Data was also collected on the subjects' lifestyle factors, such as smoking status and alcohol-consumption status, offering further data that may be useful in analyzing disease development and progression.
"We have quite a unique opportunity to work with various communities to help validate and advance diagnostics for screening indications," Barnes said. "Because we have cancers and non-cancers, we can also align specificity studies. We can check, for example, if a biomarker is specific for pancreatic cancer over other pancreatic conditions … as well as do these nice longitudinal designs by having each subject used as [his or her] own control."
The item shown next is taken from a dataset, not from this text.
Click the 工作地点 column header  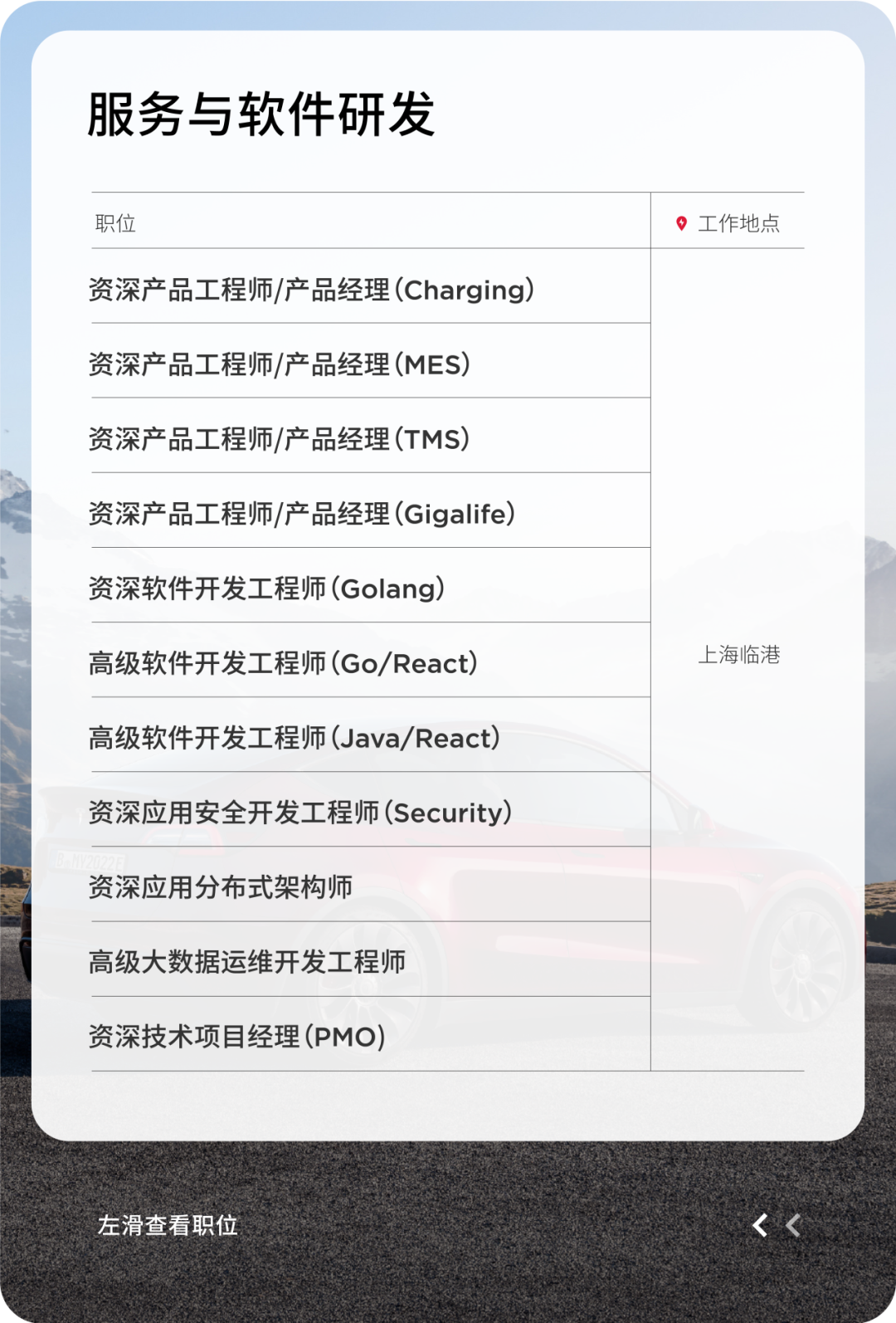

While not common, a few other research efforts have taken a longitudinal approach similar to the one that Abcodia is advocating. In 2009, BG Medicine, the National Heart, Lung, and Blood Institute, and Boston University began collaborating with researchers from the Framingham Heart Study to develop blood tests for heart disease and stroke, using frozen blood samples, imaging studies, and other medical test results collected during the 60 years of FHS.
And in August, Sigma-Aldrich reached a deal with NHLBI and BU to develop methods of measuring potential biomarkers for atherosclerosis cardiovascular disease in plasma samples from FHS.
Abcodia has been granted the rights to commercialize the IP from the UCL biobank, and while Barnes said that the company may eventually do some of the biomarker research itself, doing so would require significant investment to build out the scientific capabilities of Abcodia, something it does not plan to do at the moment.
"We don't want to invest lots and lots of money developing biomarkers on our own without having a sense where that biomarker would be taken," she said.
She didn't name any of the companies that Abcodia is in discussions with for potential partnerships. As a model of the type of collaboration that would be ideal for her firm, Barnes cited a recent agreement between UCL and Becton Dickinson. In such an arrangement, the diagnostic partner would be a well established firm and provide expertise in the regulatory and commercialization pathways.
In addition to major diagnostic firms, Abcodia is exploring teaming up with niche players interested in specific disease areas, as well as technology firms performing biomarker discovery and development work.
There is "a lot of interest" in DNA methylation and microRNA, as well as autoantibodies and protein-based biomarkers, and players with platforms that can run tests with such biomarkers, "are of interest to us," Barnes said.
Drug firms interested in how diseases progress and the identification of biomarkers "that may help them identify new mechanisms and new drugs for therapy" are also potential collaborators, she added.
The firm has secured seed financing and is in the process of closing a Series A tranche, Barnes added. The tranche is anticipated to close in a couple of months, though she declined to say how much Abcodia is targeting in the round.
At the moment, Abcodia consists of two employees, Barnes and Chris Hodkinson, the chief operating officer. Prior to joining the company, Barnes was the CSO at healthcare technology firm BioWisdom, where Hodkinson was the COO.
Last week, Andy Richards joined the company as chairman. Once additional funding is secured, the company will hire additional staff with an emphasis on people with backgrounds in business development to target collaborations and partnerships.
Barnes added that Abcodia also will seek scientists to strengthen its analytical capabilities, particularly in the areas of cancer research and molecular biology.